Within months, “Blue’s Clues” was beating both “Sesame Street” and “Barney” in the ratings. There were reams of merchandise, a straight-to-video movie featuring Ray Charles, a Macy’s balloon — as well as a Peabody Award for excellence in broadcasting.
The show’s success demonstrated that educational research combined with advocacy could be profitable, said Alison Bryant, the author of “The Children’s Television Community.” “The fact that all TV shows today have educational curriculum consultants is definitely because of ‘Blue’s Clues,’” she said.
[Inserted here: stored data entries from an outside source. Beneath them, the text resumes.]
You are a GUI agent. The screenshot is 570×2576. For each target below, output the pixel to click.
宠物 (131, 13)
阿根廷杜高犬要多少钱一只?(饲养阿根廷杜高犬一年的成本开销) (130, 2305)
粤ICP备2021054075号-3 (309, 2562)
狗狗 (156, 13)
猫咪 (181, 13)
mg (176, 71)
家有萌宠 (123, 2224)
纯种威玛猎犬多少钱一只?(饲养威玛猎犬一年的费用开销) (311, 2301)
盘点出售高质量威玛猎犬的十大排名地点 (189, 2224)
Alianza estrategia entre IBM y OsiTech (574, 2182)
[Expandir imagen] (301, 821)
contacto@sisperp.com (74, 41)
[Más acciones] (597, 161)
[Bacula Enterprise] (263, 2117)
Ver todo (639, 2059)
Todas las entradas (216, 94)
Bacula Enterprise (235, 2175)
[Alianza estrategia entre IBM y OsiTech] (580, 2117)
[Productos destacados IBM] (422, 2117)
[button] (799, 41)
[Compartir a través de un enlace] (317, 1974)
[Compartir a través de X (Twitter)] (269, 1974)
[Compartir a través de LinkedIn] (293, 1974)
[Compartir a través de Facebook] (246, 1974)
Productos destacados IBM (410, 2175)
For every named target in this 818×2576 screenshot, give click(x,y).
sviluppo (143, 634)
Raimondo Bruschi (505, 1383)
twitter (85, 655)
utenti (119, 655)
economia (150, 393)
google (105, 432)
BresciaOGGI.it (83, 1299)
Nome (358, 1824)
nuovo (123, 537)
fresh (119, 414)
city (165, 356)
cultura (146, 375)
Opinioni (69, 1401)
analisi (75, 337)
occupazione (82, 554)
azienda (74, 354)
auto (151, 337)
In 2004, the show was canceled, an event Santomero described as devastating, although the creators moved on. Fred Rogers’ estate approached Santomero to create a new series, which became “Daniel Tiger’s Neighborhood,” on PBS. Johnson joined her, but while they’ve worked together on other projects — including “Creative Galaxy” and “Super Why!” — every few years they would return to Nickelodeon to sniff out the possibility of bringing Blue back.
In 2017, they got the goahead to develop a reboot from Sarah Landy, a development executive at Nickelodeon Preschool, who just happened to be a former assistant on “Blue’s Clues.” Not long after came an order for 20 episodes.
But will today’s overstimulated 2- to 5-year-olds find a springy dog and her human sidekick a little basic? “Kids have more access to technology. They’re more visual. But from a child development perspective, emotionally, they’re the same. If anything, they need to slow down and take a step at a time more than ever,” said Santomero, quoting the show’s theme song.